- _Work item 1_:
In the Nderitū passage, which honor did Nderitū receive in 2012, and which institute awarded it?
- _Work item 2_:
Repeat word for word the portion of the Nderitū passage between "Nderitū has served" and "and Reconciliation (AIPG)", inclusive.

- _Passage_:
In 2020, United Nations Secretary-General Antonio Guterres appointed Nderitū the UN's Under-Secretary-General and Special Advisor on the Prevention of Genocide. The Secretary-General described her as a "recognized voice in the field of peacebuilding and violence prevention" due to her conflict-resolution efforts. In November 2024, Nderitū's contract as Special Advisor on the Prevention of Genocide was not renewed. The Wall Street Journal editorial board argued that Nderitū's contract was not renewed because she did not label Israel’s conduct in the Gaza war as genocide. A UN spokesman denied this and noted that UN officials often serve one term, including most of the people who previously held Nderitū's position. In a February 2025 interview, Nderitū stated that she had been "hounded" for her stance on the Gaza war, including an anonymous letter from UN staff, frequent questions from the media, and social media harassment. She stated that it is the role of the courts to ascertain if there is a genocide in Gaza.

==Organizations==

Nderitū has served as a member of the African Union's Network of African Women in Conflict Prevention and Mediation (Fem-Wise), the Women Waging Peace Network, the Concerned Citizens for Peace (a group of Elders facilitating peace between African leaders), and the Global Alliance of Women Mediators. She is also the founder of the Community Voices for Peace and Pluralism, a network of African women professionals preventing and transforming conflicts worldwide. She was also a Commonwealth Exchange Fellow at the South African Human Rights Commission.

==Recognition==
- 2011 – Transitional Justice Fellow, Institute for Justice and Reconciliation (IJR), South Africa
- 2012 – Woman Peace Maker Of the Year, awarded by the Joan B. Kroc Institute for Peace and Justice, University of San Diego, US
- 2014 – Raphael Lemkin - the Auschwitz Institute for Peace and Reconciliation (AIPG)

Saved data entries:
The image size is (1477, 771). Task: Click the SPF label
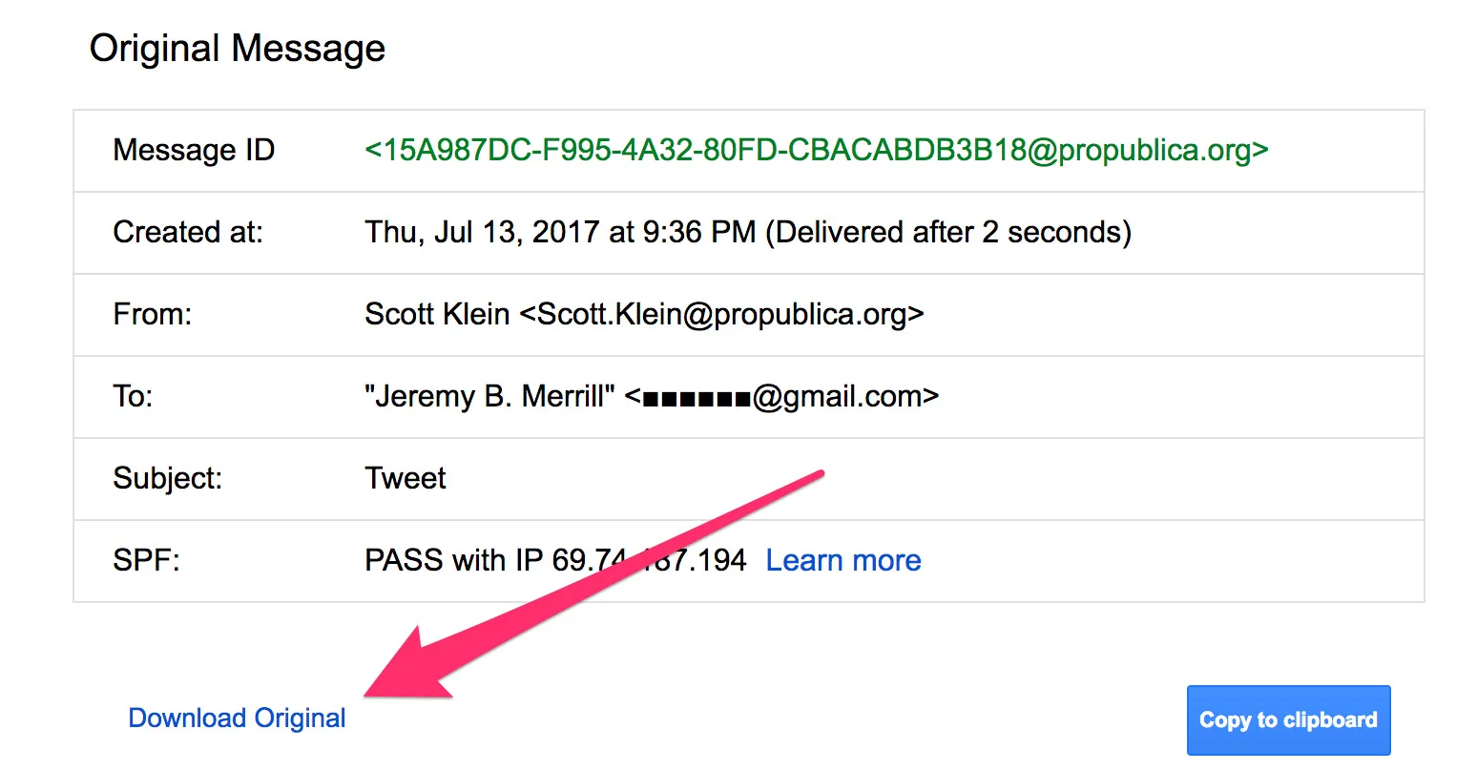click(146, 560)
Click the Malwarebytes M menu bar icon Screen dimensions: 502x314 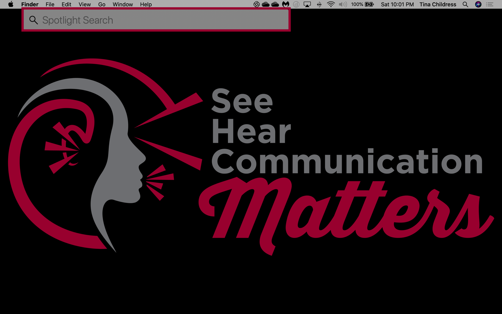[285, 4]
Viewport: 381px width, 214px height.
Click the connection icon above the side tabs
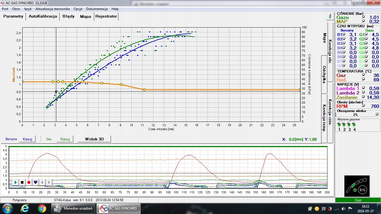(x=330, y=16)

- _Expected output 1_:
Woman Peace Maker Of the Year, awarded by the Joan B. Kroc Institute for Peace and Justice.

- _Expected output 2_:
Nderitū has served as a member of the African Union's Network of African Women in Conflict Prevention and Mediation (Fem-Wise), the Women Waging Peace Network, the Concerned Citizens for Peace (a group of Elders facilitating peace between African leaders), and the Global Alliance of Women Mediators. She is also the founder of the Community Voices for Peace and Pluralism, a network of African women professionals preventing and transforming conflicts worldwide. She was also a Commonwealth Exchange Fellow at the South African Human Rights Commission.

==Recognition==
- 2011 – Transitional Justice Fellow, Institute for Justice and Reconciliation (IJR), South Africa
- 2012 – Woman Peace Maker Of the Year, awarded by the Joan B. Kroc Institute for Peace and Justice, University of San Diego, US
- 2014 – Raphael Lemkin - the Auschwitz Institute for Peace and Reconciliation (AIPG)